Chairman Visclosky Statement at Hearing on FY 2021 U.S. Army Budget Request

2020-03-10 15:00

Congressman Pete Visclosky (IN-01), Chair of the Defense Appropriations Subcommittee, delivered the following remarks at the Subcommittee's hearing on the Fiscal Year 2021 budget request for the U.S. Army:

The Subcommittee on Defense will come to order.

This afternoon the Committee will receive testimony on the posture of the United States Army and the fiscal year 2021 budget request for the Army. 

Our two witnesses are the Honorable Ryan D. McCarthy, Secretary of the Army, and General James C. McConville, the Chief of Staff of the Army.  Both gentlemen have long, distinguished careers.  They were appointed to their current positions within the last year, so this is their first time testifying before the Subcommittee in their current capacity.  Thank you both for being here.

We recognize that this is an extraordinary time for the United States Army.  Our nation presently has over 187,000 soldiers deployed in 140 countries around the world.  These soldiers are the Army’s most critical resource.  We will talk today about the training, equipment, and resources needed to give our soldiers the skills and tools needed to accomplish their missions.  But we would also like you to know that the members of this Committee care deeply about the welfare and quality of life of our men and women in uniform.  We want to make sure we take care of these needs, as well.

We are keenly aware of the need to modernize the Army of today in order to meet potential great power competition in the future.  That process began with last year’s budget request, and I think you’ll agree that this Subcommittee struck a balance between supporting your strategy and ensuring that successful, ongoing programs continue to receive an appropriate level of resources. 

The Army’s fiscal year 2021 budget request continues to focus on resourcing the National Defense Strategy.  To achieve this goal, the Army continues to conduct “night court” sessions to review the necessity of existing programs.  This process has led to the proposed reduction or cancellation of more than 240 programs in fiscal years 20 and 21.  Many of these programs are on-time, on-budget, and bring essential capabilities to our soldiers today.  We want to be your partner in executing the National Defense Strategy, but not at the expense of key enablers that lead to success on the battlefield today.
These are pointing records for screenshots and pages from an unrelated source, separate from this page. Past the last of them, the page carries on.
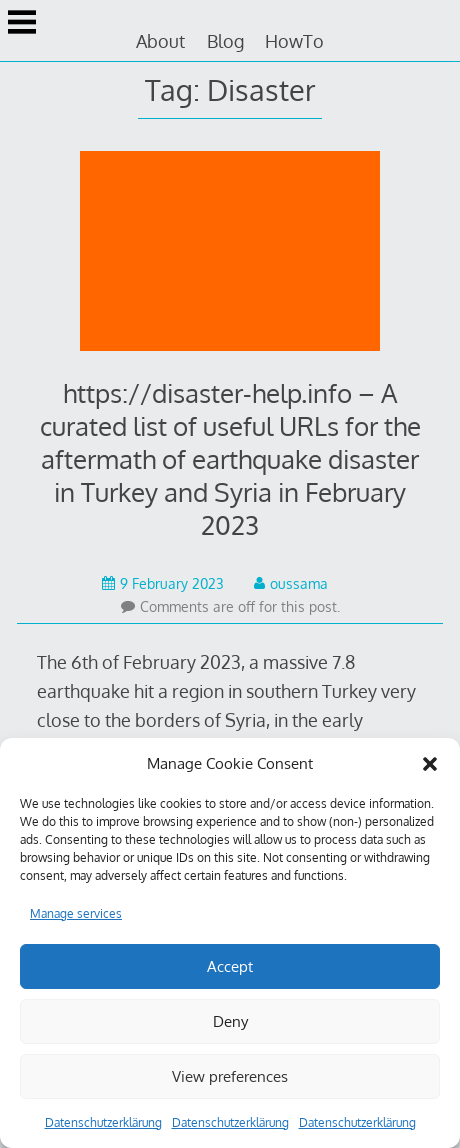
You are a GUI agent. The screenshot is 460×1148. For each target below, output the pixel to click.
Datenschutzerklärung (103, 1122)
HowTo (294, 41)
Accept (230, 966)
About (160, 41)
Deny (230, 1021)
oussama (291, 583)
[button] (430, 764)
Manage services (76, 913)
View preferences (230, 1076)
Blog (225, 41)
I support the idea of reviewing your existing programs to determine if there is excess funding, but I do not support funding future programs in which the requirements have not been fully thought out.

One example is the recently canceled Optionally Manned Fighting Vehicle, or OMFV, program.  This is the Army’s third attempt at replacing the Bradley Fighting Vehicle.  One month after the Congress appropriated $205 million for OMFV, the Army announced its intention to cancel the solicitation.  As a result, the OMFV program will now be at least two years behind schedule and the funding we appropriated towards OMFV could have been used to continue supporting one of the FY20 programs that were reduced or eliminated.  This gives us great pause when evaluating your request to once again cancel or reduce 80 programs in the fiscal year 2021 budget.     

We’ve been told time and time again that “This time it’s different.”  Yet, the Army has a long history of canceling high-profile programs after significant investment of taxpayer’s dollars due to an incomplete requirements process.  We supported the Army Futures Command as a way for the Army to consolidate its modernization process under one roof.  But, the first large acquisition program to come out of AFC fell flat because you didn’t get the requirements process correct.  I want you to convince the Committee today that our continued support of Army modernization will eventually be a good investment, and how the Army’s strategy in the FY21 budget request breaks the cycle of failed acquisitions.

I would also like to highlight my concerns about the well-being and quality of life for Army soldiers and their families.  Of particular interest to me is childcare.  We continually hear from soldiers about the lack of available childcare.  The Committee made a significant investment in fiscal year 2020 to mitigate this issue and I would like to know what the Army is doing to build upon that investment. 

Gentlemen, I have seen the unfunded needs for the Army and across the Services, including readiness, improved facilities, and your stated goal of modernizing the force.  This Committee wants to be your partner in achieving your goals, but it is imperative that we are investing wisely and please assure us today that your budget request prioritizes quality of life programs for our soldiers and includes thoughtfully planned investments in modernization.

With that, I thank you again for appearing before the Committee today to discuss these important issues.  We will ask you to present your summarized statement in a moment, but first I want to recognize the distinguished ranking member, Mr. Calvert, for his opening comments.